Hayatı hatalarla ve zulümle doldurmak yerine hiç yaşamamış olmak en güzeli olsa gerek. Ömür sermayesini har vurup harman savurup elden çıkarmak zararla biten bir ticaret olsa gerek.  


Yaşlılar; "Hey gidi gençlik günlerim hey!" derler neden acaba? Boşa harcanmış yılların acı bırakan zararları mı görüldü? Ne yazık ki bize daha gençtir bey veya annesi ileride yapar eder diyen aklı evvel ebeveynlerin bizi hazırlamaması ile düşülen hataların bir serzenişi midir? Demek ki, sizde yaşarken hayatı öğrenenlerin tecrübelerinden istifade edemeyenlerdensiniz. "Yapamadınız değil mi, etmek istediğiniz şeyleri edemediniz, almak istediklerinizi alamadınız, vb."  Verimsiz bir hayat yaşadınız hep hüsran neden bir genç olarak ailem beni tecrübeleri ile donatmadılar bana neden özen göstermediler beni hayatın bu karanlık yüzü karşısında hazırlamadılar. Acaba yetişme tarzım bana özendirilen hayat karşısında ailemin tecrübelerinden istifade etmeme izin vermeyen bir körlüğe mi tutuldu! Acaba bu körlüğün belirtisi kuşak çatışması denen illet mi sizde mi ah çekenlerden siniz?

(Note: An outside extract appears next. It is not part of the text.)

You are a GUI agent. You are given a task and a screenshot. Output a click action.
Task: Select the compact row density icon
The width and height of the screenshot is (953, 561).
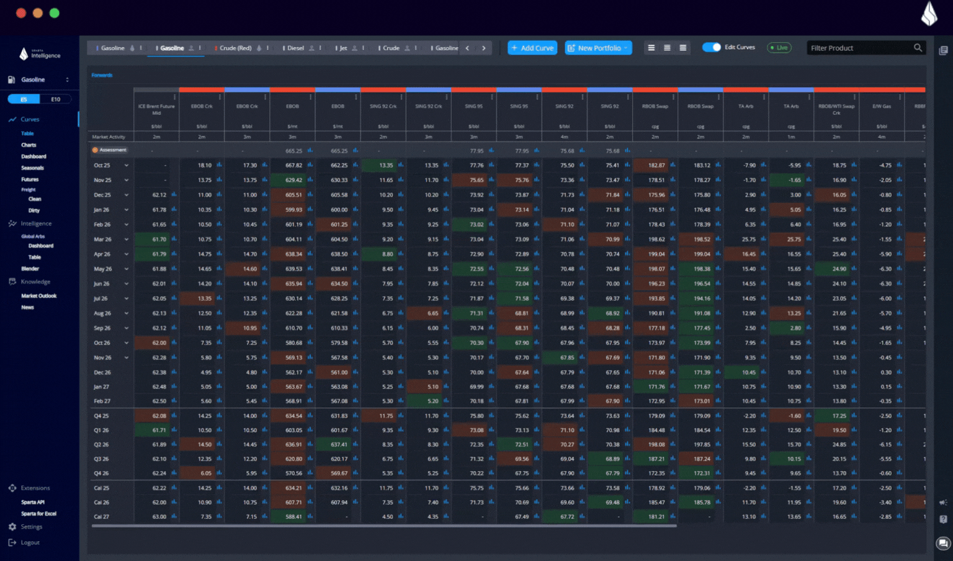click(x=682, y=48)
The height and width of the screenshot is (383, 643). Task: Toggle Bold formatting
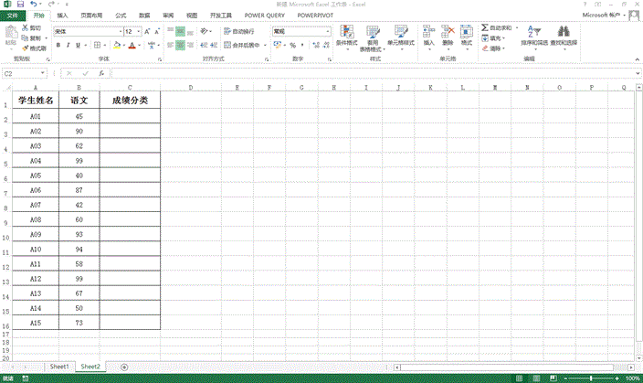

Kainat müthiş ve bilgimizin dışında büyük bir yapıya sahip bu yapıyı yoktan var eden onun içince elverişli imkanları insanlara ve cinlere sunan yüce olan varlığın muhakkak ki her varlığı bir sebep üzere yaratmıştır ve hiç biri başı boş yaratılmamıştır;  


"Yoksa insan başıboş bırakılacağını mı sanır ?"(1)

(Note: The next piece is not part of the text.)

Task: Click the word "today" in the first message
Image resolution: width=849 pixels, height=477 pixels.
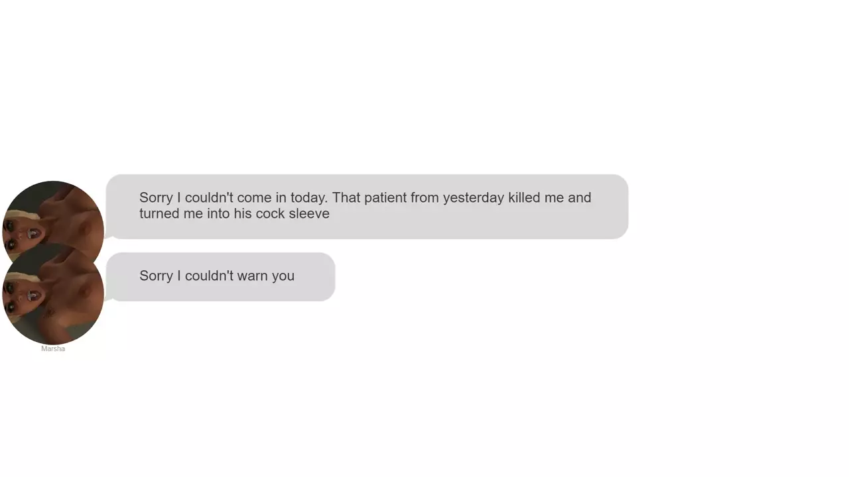Action: tap(308, 197)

Hayat ve ölüm bir dengedir. Anlamlı bir yapıları var. Hayatın zorlukları olduğu gibi ölümünde zorluğu var. Hayat zor ben gidiyorum diyemezsiniz kendi isteğinizle gerçekleşecek bir ölüm her şeyin sonu değil ebedi bir cezanın başlangıcına adım atmak olacaktır. Bizi yaratan, "Nefislerinizi öldürmeyin"(2) buyurarak, hayatta aradıklarımı bulamadım deyip intihara kalkışmayı  yasakladı. Hatta İslam'ın Peygamberi; "Başına gelen beladan dolayı hiç kimse, ölümü istemesin. Bunu yapmak zorunda kalırsa : 

- Allah'ım? Benim için yaşamak hayırlı ise beni yaşat, ölüm hayırlı ise beni öldür."(3) desin, buyurarak, ölümü temenni etmeyi bile hoş görmedi. Şehitlik müstesna.  

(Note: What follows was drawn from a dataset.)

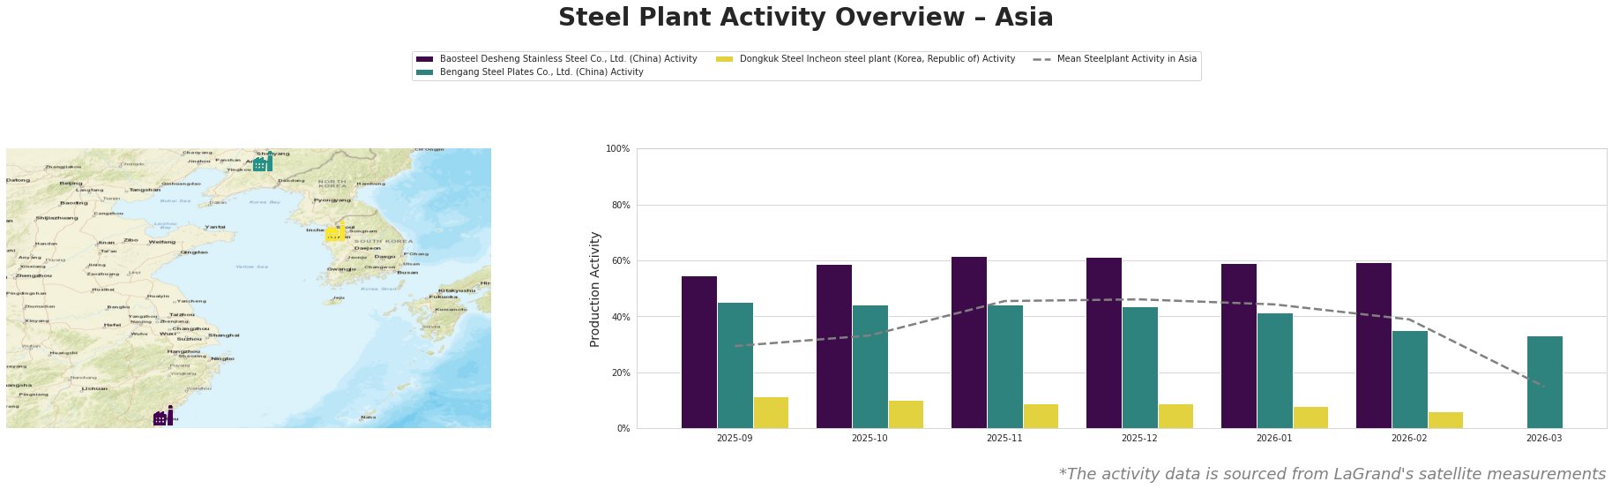Click the Production Activity axis title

İnsanın kendini bilmesi ve kendini tanıması... Sonra yaratanını bilip inanması, hayatı anlamlı kılan öyle bir duygudur ki, tarih boyunca bütün Peygamberler ve onların yolunda giden ütün büyük insanlar, insanları bu yüce davaya çağırmışlar, gerekince de bu yüce davanın kavgasını vermişlerdir. Bir dönüş yolculuğu anlamına gelen dünya hayatından, eli boş dönenlerden olmak, ne büyük kayıp, ne büyük zarar !..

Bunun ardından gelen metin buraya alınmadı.